DroneShield Aktie: 24,9-Millionen-Dollar-Auftrag aus den USA
Trotz eines 24,9-Millionen-Dollar-Auftrags bricht die DroneShield-Aktie ein. Interne Konflikte und Konkurrenzdruck belasten den Kurs.

Kurz zusammengefasst
- Aktie verliert trotz Großauftrag 17 Prozent
- Interne Untersuchungen belasten Anlegerstimmung
- Neuer Verwaltungsrat soll Vertrauen stärken
- Wettbewerber legen deutlich stärker zu
Ein Millionenauftrag aus den USA sollte eigentlich für Euphorie sorgen. Bei DroneShield passiert genau das Gegenteil. Investoren nehmen massiv Gewinne mit und schicken den Kurs auf Talfahrt. Die Diskrepanz zwischen operativen Erfolgen und der Börsenstimmung wächst.
Am Montag schloss das Papier bei 1,61 Euro. Das entspricht einem Minus von gut 17 Prozent auf Monatssicht. Damit rutscht der Wert tief unter wichtige charttechnische Marken.
Der Abstand zur 200-Tage-Linie beträgt mittlerweile 22 Prozent. Ein RSI-Wert von 32,5 signalisiert einen fast überverkauften Zustand. Kurzfristige Erholung? Möglich. Die hohe Volatilität verspricht aber weitere Kursschwankungen.
Schatten über dem US-Deal
Kürzlich meldete das Unternehmen einen Auftrag über 24,9 Millionen US-Dollar. Eine US-Regierungsbehörde bestellte Drohnenabwehrsysteme. Etwa zehn Millionen Dollar davon fließen noch im Geschäftsjahr 2026 in die Kassen.
Der Markt ignorierte diese guten Nachrichten. Stattdessen belasten interne Probleme die Stimmung. Aktionäre verpassten dem Vergütungsbericht im Mai einen ersten Denkzettel. Obendrein untersucht die australische Aufsichtsbehörde ASIC weiterhin alte Aktienverkäufe des Managements.

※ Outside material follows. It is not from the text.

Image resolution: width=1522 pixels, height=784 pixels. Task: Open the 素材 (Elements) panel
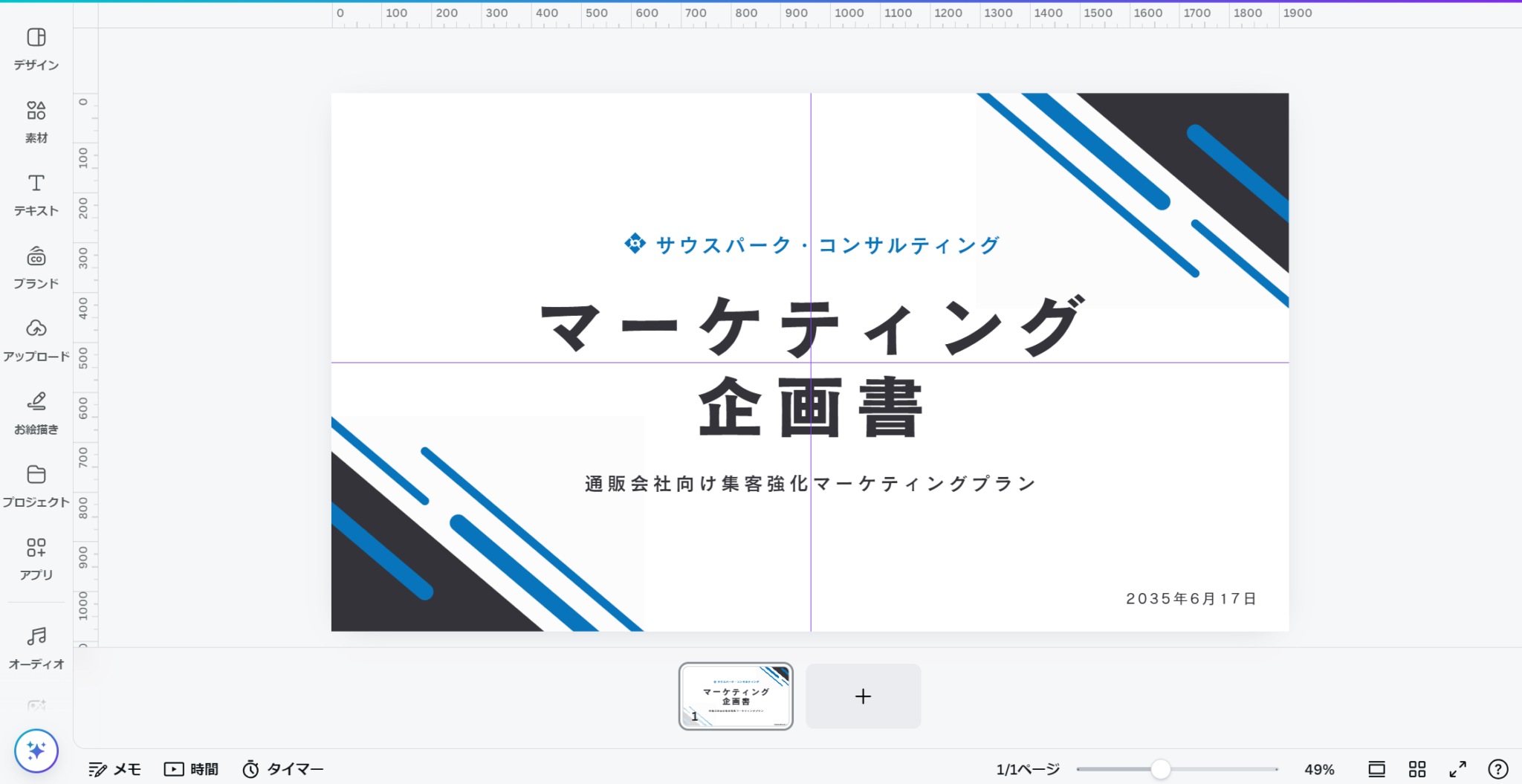click(x=36, y=122)

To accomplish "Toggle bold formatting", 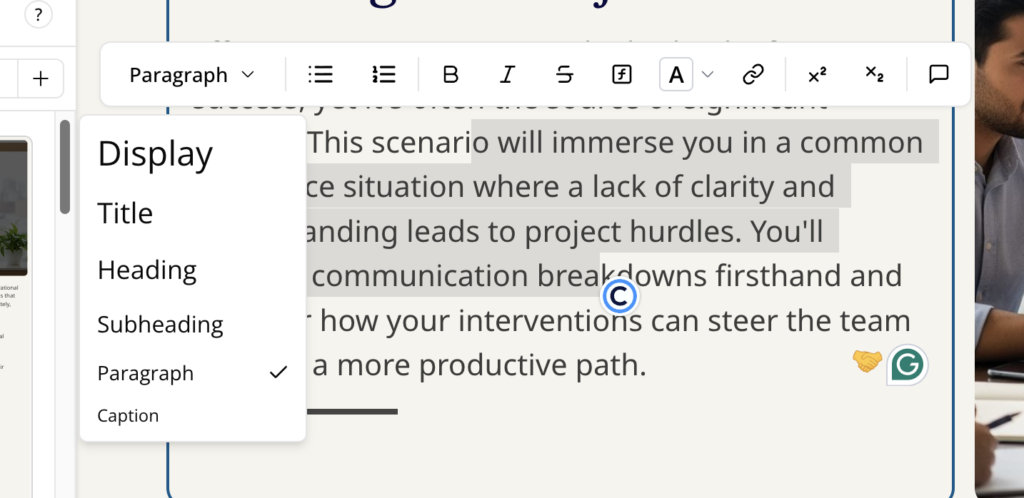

Frischer Wind im Verwaltungsrat
Nun reagiert das Unternehmen auf den Druck. Ab dem 1. Juli verstärkt Konteradmiral Lee Goddard den Verwaltungsrat. Er bringt 35 Jahre Erfahrung aus der australischen Marine mit.
Diese Personalie ist ein strategischer Zug. Goddard soll helfen, die komplexen Beschaffungsprozesse der AUKUS-Staaten zu navigieren. Australien erleichtert aktuell den Technologietransfer zwischen den Partnerländern. DroneShield will von diesen neuen Rahmenbedingungen profitieren.
Konkurrenz zieht davon
Während DroneShield mit sich selbst kämpft, boomt der restliche Sektor. Die Nachfrage nach elektronischer Kriegsführung steigt rasant. Konkurrenten melden reihenweise Erfolge:
- Electro Optic Systems: Sicherte sich einen Auftrag über 175 Millionen US-Dollar für sein Drohnenabwehrsystem.
- Leonardo DRS: Hob die Umsatzprognose für 2026 auf fast vier Milliarden US-Dollar an.
- Shield AI: Sammelte in einer Finanzierungsrunde zwei Milliarden US-Dollar ein.
Für DroneShield beginnt nun eine entscheidende Phase. Am 1. Juli tritt Lee Goddard sein Amt an. Der neue Verwaltungsrat muss schnell beweisen, dass er das Vertrauen der Investoren zurückgewinnen kann. Gelingt das nicht, droht ein Test des 52-Wochen-Tiefs bei 0,82 Euro.